Тут одно из двух: либо создания отчего-то бывают много самовитее, независимей от создателя, либо бунт персонажей вообще в правилах нашей словесности. Причем занятная наблюдается закономерность — чем даровитее создатель, тем строптивее персонаж. Например, чеховский «человек в футляре», замысленный как злой резонер с тенденцией в шизофрению, по меркам сегодняшнего дня и в соответствии с каверзной правдой жизни выходит просто-напросто трезвый, практический человек. Потому что у нас в России стоит только выйти на улицу, где свирепствуют бандиты и пьяная шоферня, где по любой погоде «ни конному не проехать, ни пешему не пройти», и сразу приходит мысль: как бы чего не вышло.

Или возьмем Репетилова из грибоедовского «Горя от ума», героя вроде бы настолько вспомогательного, что в реестре действующих лиц он следует за инкогнито Г. Д. и впереди «Петрушки и нескольких говорящих слуг». А ведь Репетилов-то в этой пьесе едва ли не самый значительный персонаж…

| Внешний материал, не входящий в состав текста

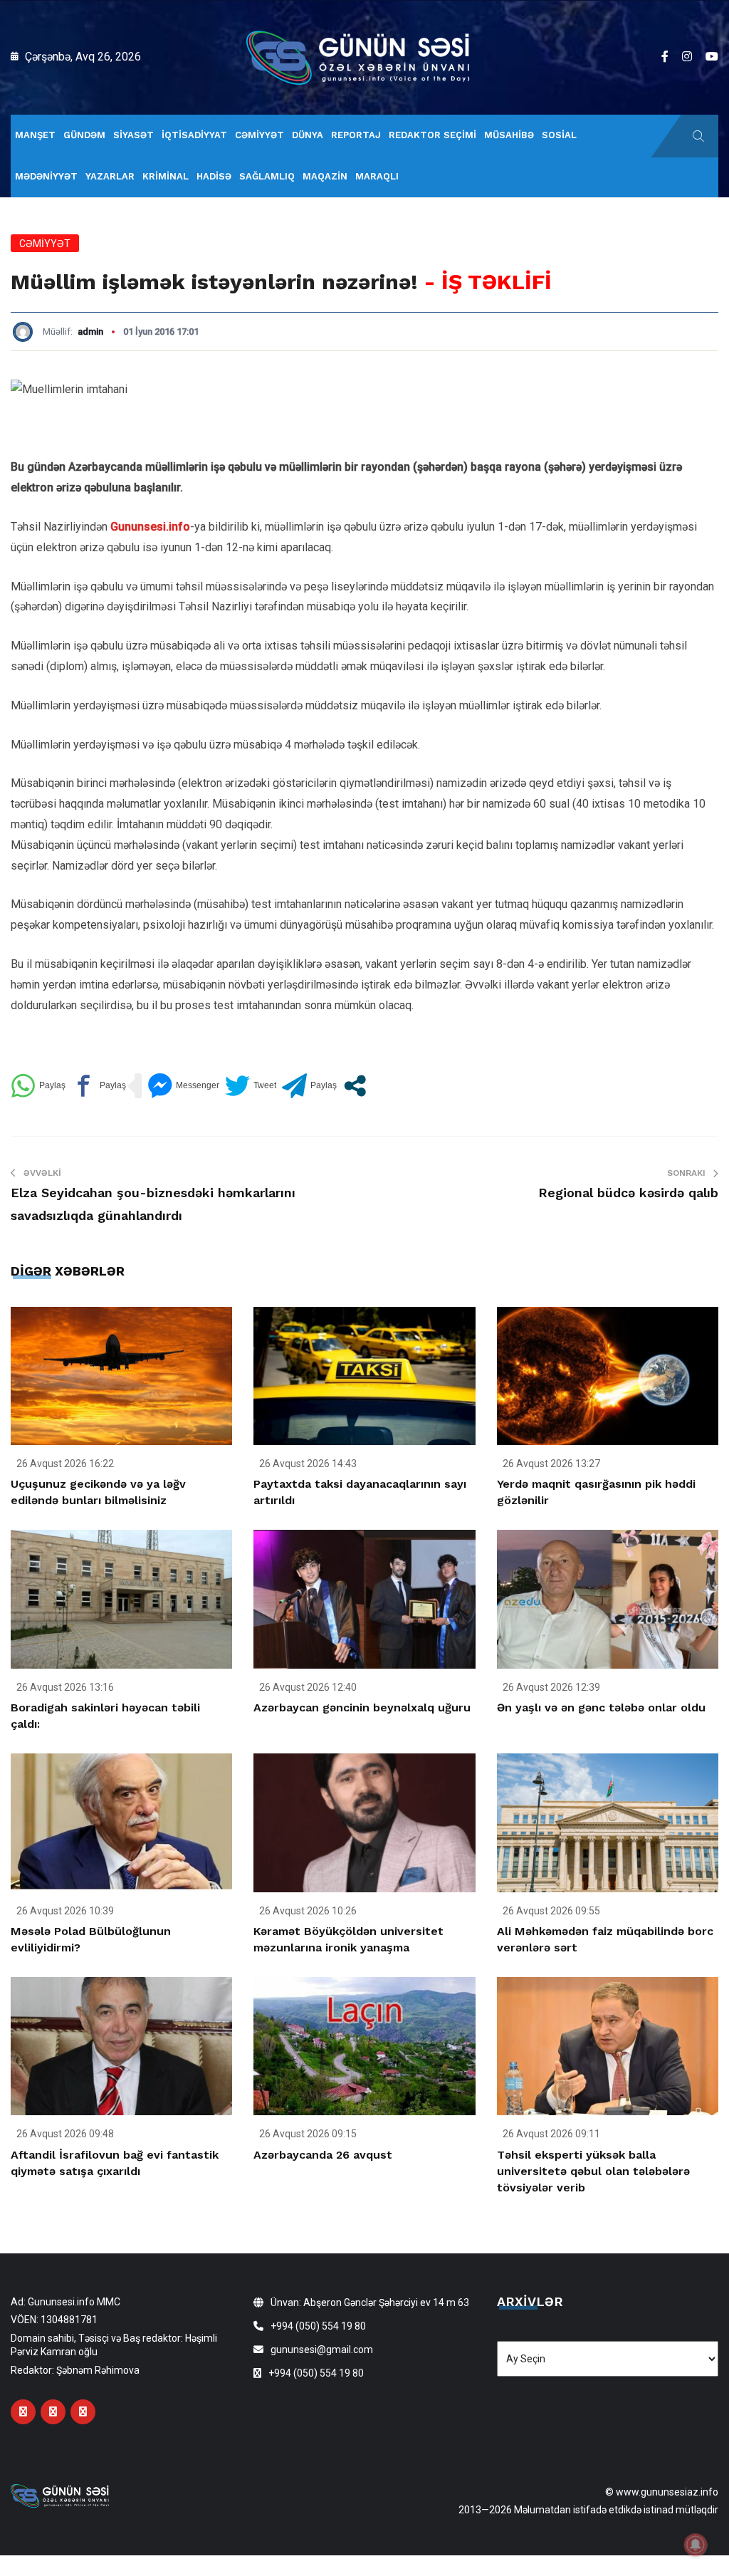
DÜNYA (307, 135)
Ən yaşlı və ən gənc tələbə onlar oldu (601, 1707)
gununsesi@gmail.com (322, 2349)
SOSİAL (559, 135)
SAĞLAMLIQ (267, 176)
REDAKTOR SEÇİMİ (432, 135)
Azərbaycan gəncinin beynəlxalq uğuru (362, 1707)
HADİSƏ (213, 176)
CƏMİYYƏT (259, 135)
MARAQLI (377, 176)
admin (90, 331)
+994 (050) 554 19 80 (318, 2326)
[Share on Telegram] (309, 1085)
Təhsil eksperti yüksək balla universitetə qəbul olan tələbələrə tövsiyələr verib (593, 2171)
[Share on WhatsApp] (38, 1085)
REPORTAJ (356, 135)
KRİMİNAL (165, 176)
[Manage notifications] (695, 2544)
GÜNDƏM (84, 135)
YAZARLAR (110, 176)
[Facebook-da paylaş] (98, 1085)
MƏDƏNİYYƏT (46, 176)
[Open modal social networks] (354, 1085)
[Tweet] (250, 1085)
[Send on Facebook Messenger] (183, 1085)
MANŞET (35, 135)
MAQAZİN (325, 176)
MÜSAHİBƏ (509, 135)
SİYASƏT (133, 135)
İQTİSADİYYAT (194, 135)
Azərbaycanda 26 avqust (322, 2155)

Чацкий, если спроецировать его на историческую эпоху, — собственно, чайльдгарольдствующий пустомеля, предтеча нынешних кухонных мыслителей, который не знает, к чему себя приспособить, в чем, собственно, горе и состоит. А Репетилов, если спроецировать его на историческую эпоху, — бунтарь, романтик, жертва, одним словом, форменный декабрист. Ведь среди таковых встречались не только умницы и герои, но и множество вольнодумстующих шалопаев, которые могли бы сказать о тайном обществе инсургентов: «Шумим, братец, шумим», а о себе самих: «Я жалок, я смешон, я неуч, я дурак».

Например, жалок был Бестужев-Рюмин, плакавший по всякому поводу и без повода, смешон был фат Якубович, дураков же и неучей было не перечесть. Что до малосимпатичного нравственного облика Репетилова, то ведь и декабристы себя молодцами не показали: черниговцы дали дёру после первого же залпа правительственной артиллерии; рюрикович Трубецкой струсил в самую решительную минуту; Александр Одоевский каялся перед следствием:

«Заимствовал я сей нелепый, противозаконный и на одних безмозглых мечтаниях основанный образ мыслей от сообщества Бестужева и Рылеева. Единственно, Бестужев и Рылеев совратили меня с истинного пути».

Так что к гипотетическому декабристу Репетилову серьезных претензий нет. Особенно если принять во внимание его декларацию «Бог… дал сердце доброе, вот чем я людям мил». Меж тем доброе сердце, собственно, и составляло платформу наших первых революционеров, которые «разбудили» маниакальных бомбистов и кровожадных большевиков. Словом, не угадал Грибоедов своего Репетилова. Буде Александр Александрович Чацкий воплотился в реальной жизни, ему была бы суждена пожизненная фронда в деревенской глуши либо в одном из кантонов Швейцарской конфедерации. А смешной негодяй Репетилов, буде он воплотился в реальной жизни, вышел бы 14 декабря на Сенатскую площадь и, если бы не получил картечную пулю в лоб, то за «шумим, братец, шумим» принял бы, как крест, головокружительный срок в Сибири.